En su mensaje, Trump afirmó que “se están debatiendo los detalles finales” de un pacto que involucraría no solo a la República Islámica de Irán y a Estados Unidos, sino también a varios países de la región. Entre los actores que participaron de las conversaciones mencionó a Arabia Saudita, Emiratos Árabes Unidos, Qatar, Pakistán, Turquía, Egipto, Jordania y Baréin, todos con intereses directos en la estabilidad del golfo Pérsico y en la seguridad del tráfico marítimo.
Las tratativas se desarrollan desde hace semanas en un marco de fuerte hermetismo, aunque fuentes oficiales de ambos lados reconocen avances. El Ministerio de Exteriores iraní y el secretario de Estado estadounidense, Marco Rubio, coincidieron en que el proceso entró en una fase decisiva. Desde Nueva Delhi, Rubio señaló que existe una “chance real” de que el entendimiento sea anunciado en los próximos días, y expresó su expectativa de recibir “buenas noticias” en el corto plazo.
El estrecho de Ormuz y el programa nuclear, ejes del pacto
De acuerdo con trascendidos diplomáticos, el borrador del acuerdo gira en torno a dos puntos centrales: el programa nuclear iraní y el levantamiento de restricciones en el estrecho de Ormuz, paso obligado para una parte sustancial del comercio mundial de crudo. Washington insiste en limitar el enriquecimiento de uranio por parte de Irán, mientras que Teherán reclama el reconocimiento de su control sobre la vía marítima y el alivio de las presiones militares y económicas.
Desde Teherán, el portavoz del Ministerio de Relaciones Exteriores, Esmaeil Baqaei, confirmó que se trabaja sobre un marco de 14 puntos que funcionaría como memorando de entendimiento inicial. Sin embargo, advirtió que persisten diferencias importantes, especialmente en lo referido a la supervisión internacional del programa nuclear y a las garantías de que no habrá injerencia externa en la seguridad regional.
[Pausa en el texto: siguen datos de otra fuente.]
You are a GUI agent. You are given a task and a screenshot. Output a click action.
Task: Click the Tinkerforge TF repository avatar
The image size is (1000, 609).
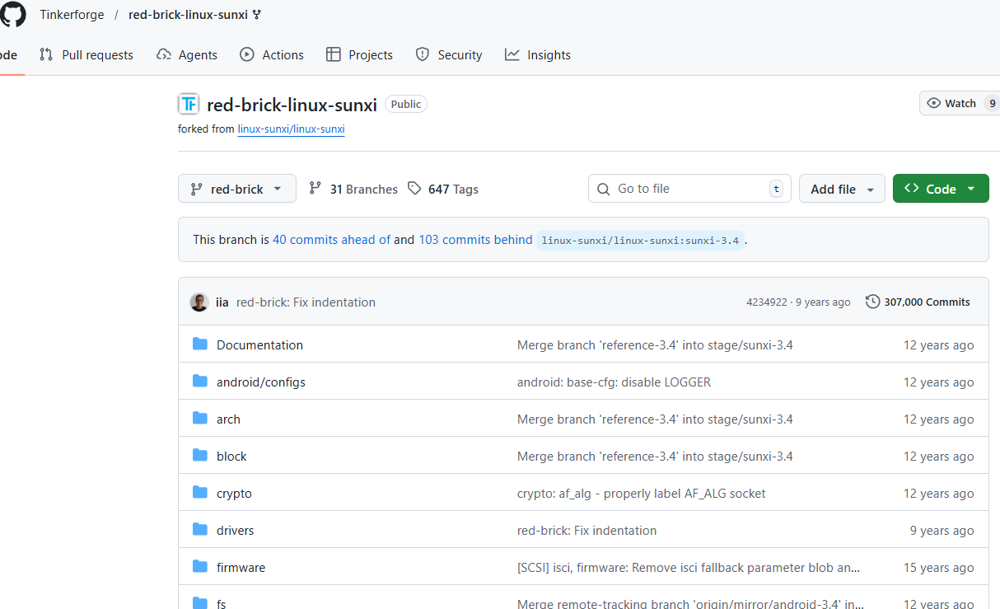pos(189,104)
El estrecho de Ormuz aparece como el punto más sensible. Estados Unidos y sus aliados defienden la necesidad de garantizar la libre navegación, mientras que Irán insiste en que cualquier mecanismo de control debe ser acordado entre los países ribereños. El ministro de Exteriores de Qatar, Mohamed bin Abdulrahman, calificó la libertad de tránsito en la zona como “un principio fundamental e innegociable” y alertó que mantener bloqueos o amenazas solo profundizaría la inestabilidad en el golfo.
Mediaciones, cautela y expectativas globales
En paralelo a las advertencias cruzadas, el jefe del Ejército de Pakistán, general Asim Munir, emergió como una figura clave en la mediación. Su viaje a Teherán, según autoridades iraníes, ayudó a acercar posiciones y a destrabar algunos de los puntos más controvertidos. La participación de potencias regionales refleja el impacto que tendría un acuerdo duradero sobre la seguridad energética y la reducción de riesgos de conflicto abierto.
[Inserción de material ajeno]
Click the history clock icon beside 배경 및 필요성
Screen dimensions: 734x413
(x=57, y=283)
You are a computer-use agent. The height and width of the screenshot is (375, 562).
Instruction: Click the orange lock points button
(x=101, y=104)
Al interior de Irán conviven los mensajes de prudencia con demostraciones de fuerza. El presidente del Parlamento, Mohammad Bagher Ghalibaf, aseguró que el país reforzó sus capacidades militares durante el período de relativa calma y advirtió que responderá con firmeza ante cualquier escalada. Ese doble discurso, entre la negociación y la disuasión, es interpretado por analistas como una táctica para preservar margen de maniobra tanto en la mesa de diálogo como frente a su propia opinión pública.
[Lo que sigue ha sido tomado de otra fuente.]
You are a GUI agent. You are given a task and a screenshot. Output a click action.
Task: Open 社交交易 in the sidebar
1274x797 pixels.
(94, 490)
La comunidad internacional sigue de cerca el proceso, consciente de que la eventual reapertura plena del estrecho de Ormuz podría aliviar tensiones en el mercado energético global, impactando en el precio del petróleo y, en consecuencia, en la economía mundial. De concretarse, el anuncio marcaría un punto de inflexión en la relación entre Estados Unidos e Irán, históricamente atravesada por sanciones, amenazas militares y acuerdos frágiles. Por ahora, el mundo espera la confirmación oficial de un pacto que, de prosperar, podría redefinir el equilibrio de poder en Medio Oriente.
“Se están debatiendo los detalles finales”, afirmó Trump, mientras diplomáticos de la región hablan de una “chance real” de anuncio inminente.